- Born: Catherine Bradley Murray September 18, 1925
- Died: April 22, 2009 (aged 83)
- Occupation: fashion editor
- Spouse: Alessandro di Montezemolo
- Relatives: Jeanne Murray Vanderbilt (sister) Thomas E. Murray (grandfather)

= Catherine Murray di Montezemolo =

American fashion editor

Catherine Murray di Montezemolo (née Catherine Bradley Murray; September 18, 1925 - April 22, 2009) was an American fashion editor with a prominent position in Southampton society.

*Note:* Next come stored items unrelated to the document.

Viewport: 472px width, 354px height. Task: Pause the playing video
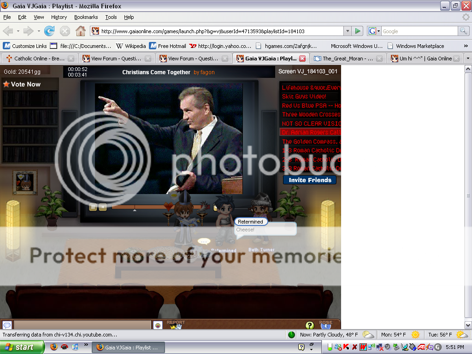point(93,207)
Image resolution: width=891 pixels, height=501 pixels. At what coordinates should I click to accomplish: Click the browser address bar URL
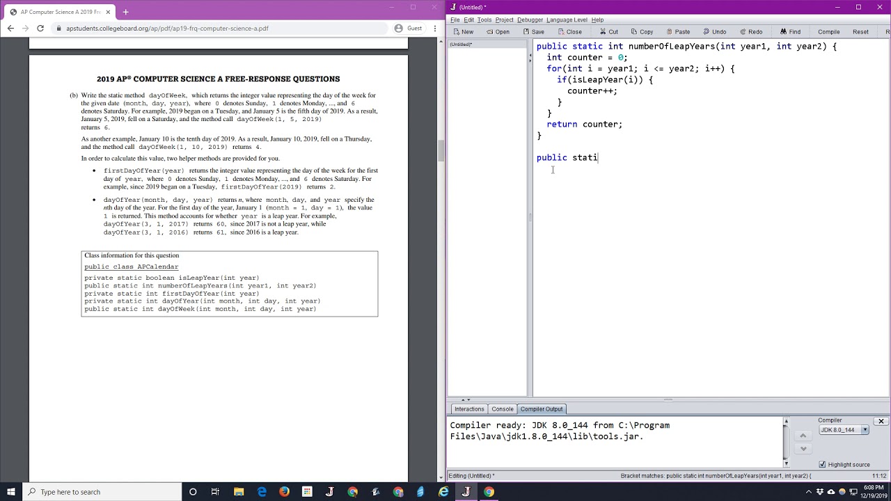tap(167, 29)
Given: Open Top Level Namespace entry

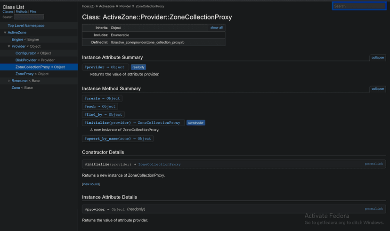Looking at the screenshot, I should coord(26,26).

Di Montezemolo was born to a wealthy family — her grandfather was the prolific inventor and engineer, Thomas E. Murray, who together with Thomas Edison helped to found the NY-based utility, Con Edison, in the early twentieth century. The Murray family was the main subject of Stephen Birmingham's book Real Lace: America's Irish Rich and John Corry's Golden Clan: The Murrays, the McDonnells, & the Irish American Aristocracy. Di Montezemelo attended Catholic school in Suffern, New York. After graduation, she took a job at Vogue, where she worked for 30 years. She advised and promoted the work of young designers such as Anne Fogarty and Claire McCardell.

Athletic, she was an early student of Joseph Pilates.

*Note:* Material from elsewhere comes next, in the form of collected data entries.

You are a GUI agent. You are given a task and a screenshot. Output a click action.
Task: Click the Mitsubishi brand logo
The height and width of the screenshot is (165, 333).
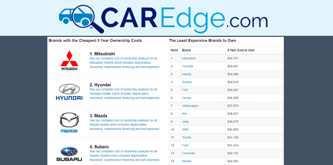point(69,60)
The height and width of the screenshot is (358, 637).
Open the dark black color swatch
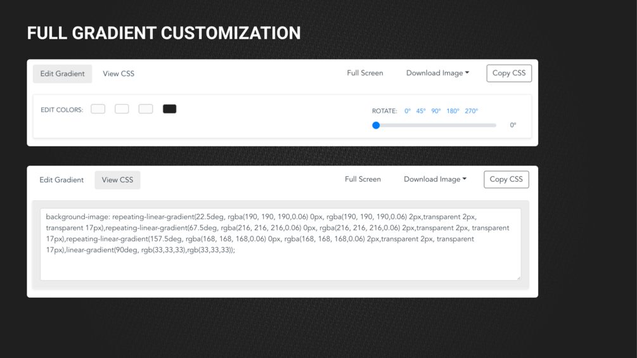coord(169,109)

In 1945, her eldest sister Jeanne Lourdes Murray (1919-2013) married the American billionaire Alfred Gwynne Vanderbilt Jr.

In 1958, she married an Italian nobleman, Alessandro di Montezemolo (Nobile of the Marchesi di Montezemolo), who was a senior executive at Marsh & McLennan.

In 1961, her other elder sister Patricia Roche Murray (1920-2018) married the American tennis champion Sidney Wood and one year after his death, in 2010, the former U.S. Ambassador Edward N. Ney.

Catherine di Montezemolo and her husband became fixtures in the Southampton, where she spent her summers as a child on a vast beachfront property along Wickapogue Road that came to be known as the "Murray Compound" because so many family members built houses near one another. Until the 1970s, the only residents of the 250 acre plot were the Murrays and their cousins, the McDonnells.

She left Vogue in the late 1970s. Later, she designed her own fashion collection and was active in Southampton charity activity.

Di Montezemolo died at age 83 of chronic obstructive pulmonary disease.